“A Danger To The Community”: Son Of Former SF School Board President Denied Bail In Murder-For-Hire Case

Although his father is free on bond while facing similar and heavier charges, the son of former San Francisco school board president Keith Jackson was denied bail by a U.S. magistrate today while he awaits trial on murder-for-hire, firearms and drug conspiracy counts.

U.S. Magistrate Joseph Spero, at a hearing in San Francisco, ruled that Brandon Jackson, 28, of San Francisco, should remain in custody on the grounds that he is a danger to the community.

Spero said he was concerned about allegations that Brandon Jackson engaged in multiple gun sales as well as a $25,000 murder-for-hire plot. The never-completed plot was aimed at a fictitious victim at the behest of an undercover FBI agent posing as a Mafia member.

Spero said he found the allegations in an FBI affidavit filed in the case last month to be “chilling.”

The two Jacksons are among 29 people, also including suspended state Sen. Leland Yee, D-San Francisco/San Mateo, and Raymond “Shrimp Boy” Chow, charged in a wide-ranging indictment issued by a federal grand jury on April 1.

Keith Jackson, 49, of San Francisco, a political consultant who served as president of the San Francisco Unified School District Board of Education in 1997, was freed on $250,000 bail by a different magistrate on April 3.

Both father and son are accused in the indictment of conspiring to sell more than five kilograms of cocaine; participating in the murder-for-hire plot on Dec. 13, 2013; and two counts of selling guns without a license to the same undercover agent on July 24 and 25, 2013.

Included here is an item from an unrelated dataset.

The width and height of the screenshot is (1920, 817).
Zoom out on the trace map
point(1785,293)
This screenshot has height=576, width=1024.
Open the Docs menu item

A third man, sports agent Marlon Sullivan, 29, of Oakland, is also accused of those counts and will have a detention hearing before Spero on Tuesday.

Keith Jackson is additionally charged with conspiring with Yee to funnel campaign contributions to the legislator in exchange for political favors for donors; six counts of fraudulently doing so; and one count of conspiring with Yee in a proposed international arms deal.

After Keith Jackson was granted bail by U.S. Magistrate Nandor Vadas, prosecutors appealed to U.S. District Judge Charles Breyer, the trial judge in the case, but Breyer upheld the release.

During today’s detention hearing, Assistant U.S. Attorney William Frentzen told Spero that prosecutors continue to maintain that Keith Jackson should be held in custody.

But he argued that while Keith Jackson was allegedly “a facilitator who introduced people to people,” Brandon Jackson was different because he allegedly “directly had his hands on this stuff.”

Frentzen also noted that Jackson was arrested on drug possession charges in Texas in 2012, but was released into a misdemeanor diversion program.

Defense attorney Tony Tamburello unsuccessfully argued that Brandon Jackson “is a young man who is nothing more than a mule in this case.

“He did something stupid, but nevertheless he did not instigate this, he did not direct it,” Tamburello said.

Outside of court, Tamburello said he may seek a new bail hearing at a later date after receiving prosecution evidence in the case.

Brandon Jackson was arrested in Connecticut on March 26 and has been in custody since then. He was arraigned in federal court in San Francisco on April 15 and pleaded not guilty to the charges.

Frentzen has said he expects to obtain a revised indictment with additional charges, possibly including racketeering, by July, but has not said which defendants might be accused of the potential new charges.